- [Problem to work on]: Send back all of the data, word for word.

- [Task material]:

——————————

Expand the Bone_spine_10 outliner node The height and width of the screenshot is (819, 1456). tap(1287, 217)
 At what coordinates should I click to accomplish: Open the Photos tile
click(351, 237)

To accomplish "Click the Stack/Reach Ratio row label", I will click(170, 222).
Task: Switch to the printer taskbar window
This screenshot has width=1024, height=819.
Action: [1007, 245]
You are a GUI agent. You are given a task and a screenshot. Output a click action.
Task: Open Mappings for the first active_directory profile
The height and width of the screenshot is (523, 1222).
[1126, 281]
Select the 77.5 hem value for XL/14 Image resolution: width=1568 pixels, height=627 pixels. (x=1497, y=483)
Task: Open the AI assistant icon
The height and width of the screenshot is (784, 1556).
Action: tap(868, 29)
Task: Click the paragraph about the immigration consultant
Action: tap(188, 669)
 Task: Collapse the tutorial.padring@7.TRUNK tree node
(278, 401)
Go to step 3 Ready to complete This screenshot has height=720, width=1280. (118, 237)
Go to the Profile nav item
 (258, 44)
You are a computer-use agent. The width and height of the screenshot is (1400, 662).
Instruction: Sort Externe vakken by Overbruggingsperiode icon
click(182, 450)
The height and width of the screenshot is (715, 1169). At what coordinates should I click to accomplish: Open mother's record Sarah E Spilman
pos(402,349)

——————————

- [Answer]:
Expand the Bone_spine_10 outliner node The height and width of the screenshot is (819, 1456). tap(1287, 217)
 At what coordinates should I click to accomplish: Open the Photos tile
click(351, 237)

To accomplish "Click the Stack/Reach Ratio row label", I will click(170, 222).
Task: Switch to the printer taskbar window
This screenshot has width=1024, height=819.
Action: [1007, 245]
You are a GUI agent. You are given a task and a screenshot. Output a click action.
Task: Open Mappings for the first active_directory profile
The height and width of the screenshot is (523, 1222).
[1126, 281]
Select the 77.5 hem value for XL/14 Image resolution: width=1568 pixels, height=627 pixels. (x=1497, y=483)
Task: Open the AI assistant icon
The height and width of the screenshot is (784, 1556).
Action: tap(868, 29)
Task: Click the paragraph about the immigration consultant
Action: tap(188, 669)
 Task: Collapse the tutorial.padring@7.TRUNK tree node
(278, 401)
Go to step 3 Ready to complete This screenshot has height=720, width=1280. (118, 237)
Go to the Profile nav item
 (258, 44)
You are a computer-use agent. The width and height of the screenshot is (1400, 662).
Instruction: Sort Externe vakken by Overbruggingsperiode icon
click(182, 450)
The height and width of the screenshot is (715, 1169). At what coordinates should I click to accomplish: Open mother's record Sarah E Spilman
pos(402,349)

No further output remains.